A fascinating piece on the Runner’s High, how exercise can become literally addictive:

Eight-and-a-half hours into the 100km (62m) Norfolk Coastal ultramarathon, he pain in my legs and badly battered feet was almost overwhelming. I desperately wanted to give in to the urge to curl up in a ball at the side of the trail and shut my eyes.

Sixty-two miles is not particularly far in the ultrarunning world – and the bleak, beautiful and flat Norfolk coastline may not be as hard on the legs as the Alps or Hard Rock 100 – but it was further than I had ever run before. The race pounded me almost into submission before I broke through and was lifted on a wave of euphoria unlike anything I've ever experienced…

Using the 'dark side' had felt cathartic – as if I was performing some kind of alchemy in transforming messed-up emotional crap into endurance running gold (I wish). But as I crunched over the final shingle stretch of Kelling beach and headed up the hill towards the finish, I conjured up an image of my six-year-old running alongside me – laughing and joking as we often do on our Sunday morning jogs around the local park.

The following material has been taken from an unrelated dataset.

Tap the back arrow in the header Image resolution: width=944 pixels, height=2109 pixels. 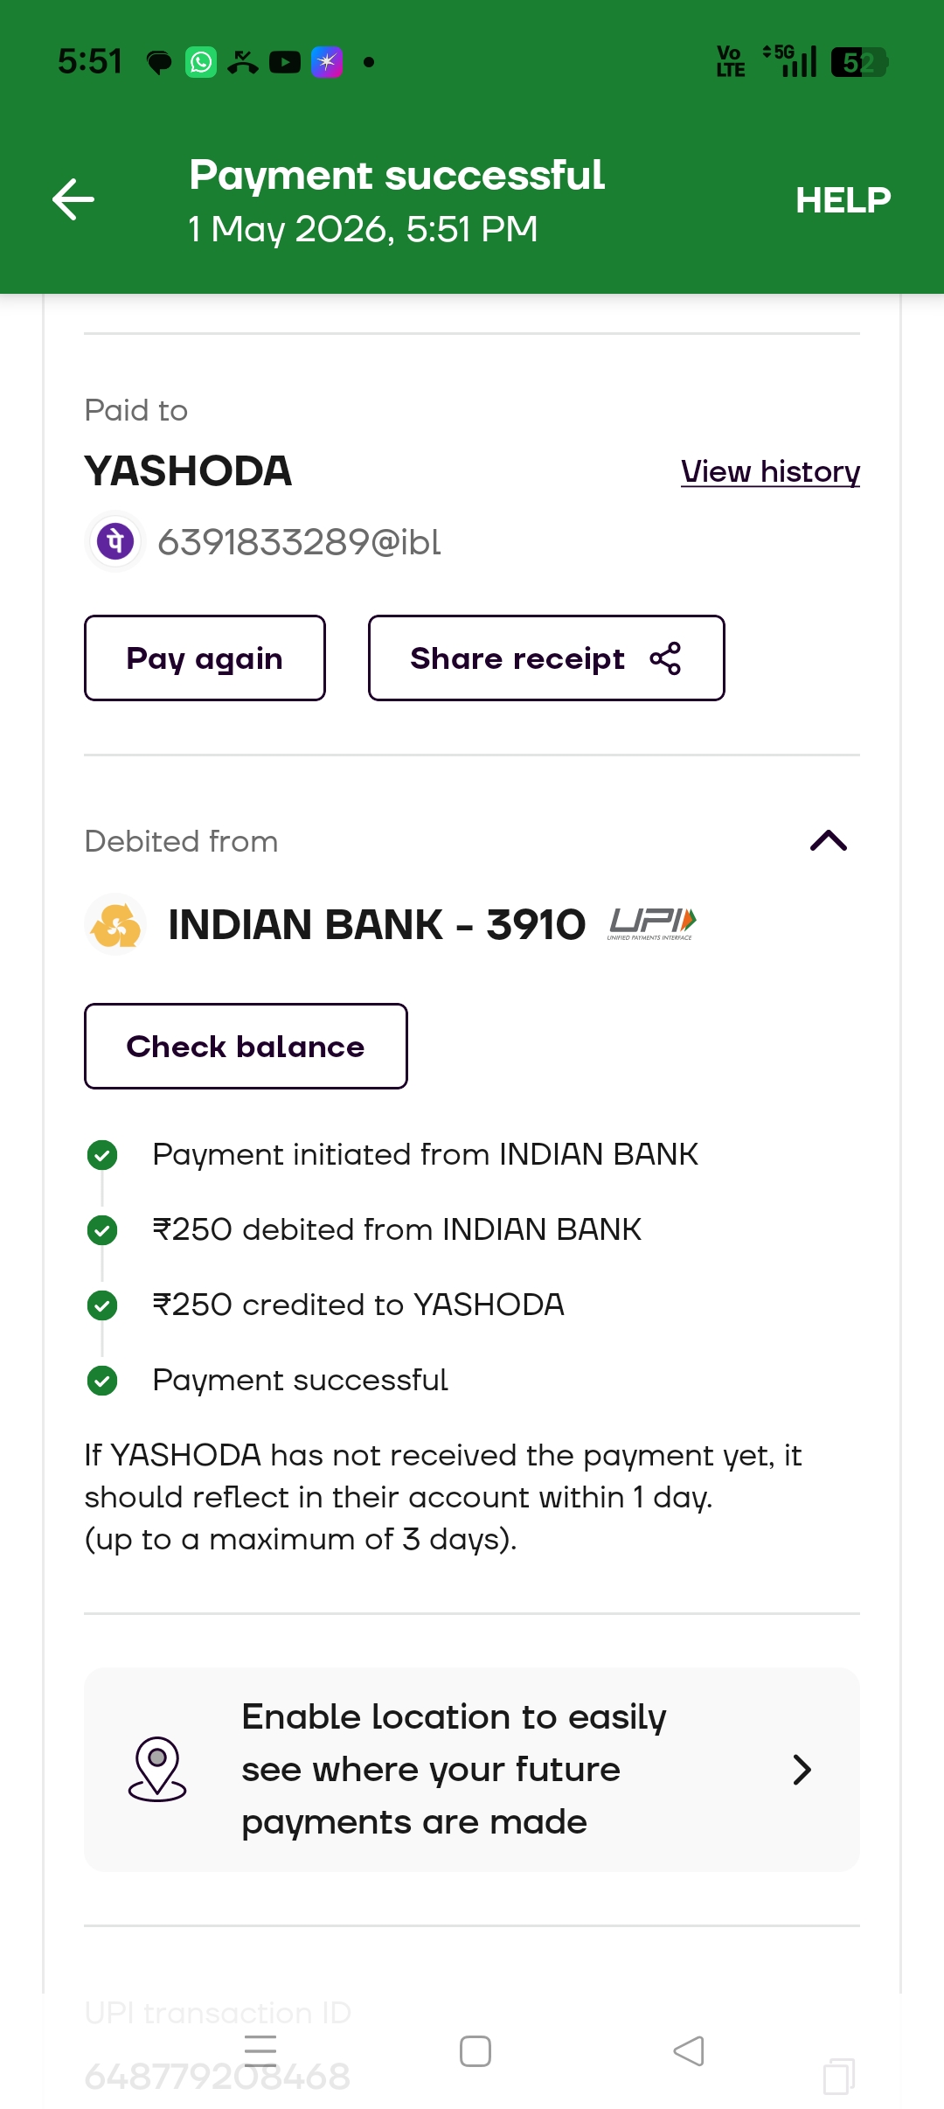point(73,199)
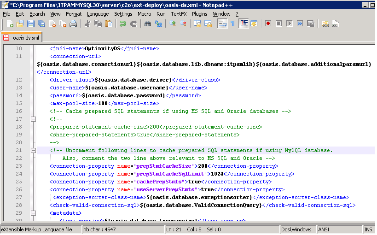The image size is (377, 235).
Task: Open Find using the binoculars icon
Action: coord(148,24)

It was presumed that this common feeling of elation was produced by endorphins, naturally produced opiates released during prolonged exertion or pronounced stress. Current research is looking at the possible effect of what are called endocannabinoids. It’s all very fascinating, but what’s the angle? Well, nature is the most astonishing chemical and engineering workshop. The HIV virus evolved in West Africa, immunity will have developed there also. This is just an example.